Studies that investigated the periodontal status of patients with OLP indicated that local factors, such as dental plaque and dental calculus, impact the improvement of dermatological lesions in oral tissues, and lesions may have erosive forms in regions where local irritants are found in higher quantities.30,31,49 In our study, patients in the OLP group presented higher levels of periodontopathogenic microorganisms; specifically, OLPP patients exhibited higher percentages compared to patients in the HP group. The oral lesions in patients with OLP may lead to bleeding and may be painful. Due to the symptoms of OLP lesions, patients cannot adequatelyperform their oral hygiene habits.
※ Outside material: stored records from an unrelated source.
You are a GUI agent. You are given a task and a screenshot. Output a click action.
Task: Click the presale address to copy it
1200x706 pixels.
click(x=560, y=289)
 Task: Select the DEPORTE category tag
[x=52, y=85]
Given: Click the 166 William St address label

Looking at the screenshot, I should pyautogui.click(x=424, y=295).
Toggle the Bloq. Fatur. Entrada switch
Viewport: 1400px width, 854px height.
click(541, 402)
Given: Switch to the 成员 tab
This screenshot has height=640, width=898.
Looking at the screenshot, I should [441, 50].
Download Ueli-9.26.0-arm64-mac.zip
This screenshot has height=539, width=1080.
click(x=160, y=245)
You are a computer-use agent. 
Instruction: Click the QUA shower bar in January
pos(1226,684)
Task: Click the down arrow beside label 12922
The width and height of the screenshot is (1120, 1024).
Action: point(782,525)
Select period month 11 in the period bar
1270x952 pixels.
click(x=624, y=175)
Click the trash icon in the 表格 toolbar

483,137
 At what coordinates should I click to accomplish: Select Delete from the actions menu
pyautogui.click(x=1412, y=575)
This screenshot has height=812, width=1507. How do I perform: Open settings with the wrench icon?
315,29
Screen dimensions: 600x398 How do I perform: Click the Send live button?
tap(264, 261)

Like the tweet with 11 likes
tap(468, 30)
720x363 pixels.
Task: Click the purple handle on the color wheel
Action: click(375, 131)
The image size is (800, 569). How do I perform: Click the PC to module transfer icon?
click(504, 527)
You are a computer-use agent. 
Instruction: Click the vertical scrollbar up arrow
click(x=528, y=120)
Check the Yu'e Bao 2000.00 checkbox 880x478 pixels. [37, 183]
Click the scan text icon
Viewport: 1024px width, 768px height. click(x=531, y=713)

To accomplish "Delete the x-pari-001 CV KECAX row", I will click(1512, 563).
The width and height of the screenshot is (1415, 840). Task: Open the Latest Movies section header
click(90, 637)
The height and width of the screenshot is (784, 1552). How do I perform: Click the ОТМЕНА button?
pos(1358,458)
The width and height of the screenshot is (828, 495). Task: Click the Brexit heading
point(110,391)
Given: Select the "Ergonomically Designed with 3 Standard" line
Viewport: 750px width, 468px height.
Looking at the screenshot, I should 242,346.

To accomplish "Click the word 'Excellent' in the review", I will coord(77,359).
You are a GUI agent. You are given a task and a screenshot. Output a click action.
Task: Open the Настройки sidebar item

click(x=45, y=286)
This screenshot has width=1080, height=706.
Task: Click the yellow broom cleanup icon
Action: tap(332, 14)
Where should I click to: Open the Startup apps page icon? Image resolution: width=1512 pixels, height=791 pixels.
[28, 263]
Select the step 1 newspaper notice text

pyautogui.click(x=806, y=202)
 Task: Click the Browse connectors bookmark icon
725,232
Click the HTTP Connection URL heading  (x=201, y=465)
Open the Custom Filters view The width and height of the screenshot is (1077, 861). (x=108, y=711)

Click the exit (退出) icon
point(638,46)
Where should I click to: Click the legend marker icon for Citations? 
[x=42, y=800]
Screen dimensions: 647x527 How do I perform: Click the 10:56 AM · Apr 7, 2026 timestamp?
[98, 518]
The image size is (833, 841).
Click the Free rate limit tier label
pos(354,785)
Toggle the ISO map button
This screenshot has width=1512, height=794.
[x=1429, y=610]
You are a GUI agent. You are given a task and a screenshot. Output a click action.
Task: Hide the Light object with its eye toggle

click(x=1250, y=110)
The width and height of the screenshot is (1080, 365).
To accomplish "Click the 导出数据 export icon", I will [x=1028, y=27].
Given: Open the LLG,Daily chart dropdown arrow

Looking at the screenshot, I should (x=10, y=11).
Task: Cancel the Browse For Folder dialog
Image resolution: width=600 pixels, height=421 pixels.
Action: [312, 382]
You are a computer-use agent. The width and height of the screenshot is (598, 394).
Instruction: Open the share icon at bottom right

Thus, periodontal diseases progress more severely in OLP patients. The severity of periodontal disease increases with increased OLP lesion symptoms, and this in turn may lead to an increase in the amount of microorganisms (A. actinomycetemcomitans, P. gingivalis, P. intermedia, T. forsythia and T. denticola) that are periodontopathogenic.

Conclusions

The amounts of periodontopathogens in OLP patients were found to be higher in comparison to non-OLP patients. Similar to viruses, periodontopathogenic microorganisms can also play a role in the etiology of OLP. The relationship between OLP and periodontopathogenic microorganisms can be explained by two hypotheses. The first is the increase in the numbers of periodontopathogens following the formation of OLP lesions; in other words, local factors such as dental plaques (which is the primary factor for periodontal disease) and dental calculus are local irritant factors that prevent the healing of OLP lesions, which alter the characteristics of the lesions into more aggressive forms. The numbers of periodontopathogenic microorganisms can increase depending on this situation. The second relationship is that periodontopathogeniv microorganisms play a direct role in the etiology of OLP and could cause the formation of OLP lesions. To understand the relationship between the OLP and periodontopathogenic microorganisms, further long-term clinical studies should be conducted.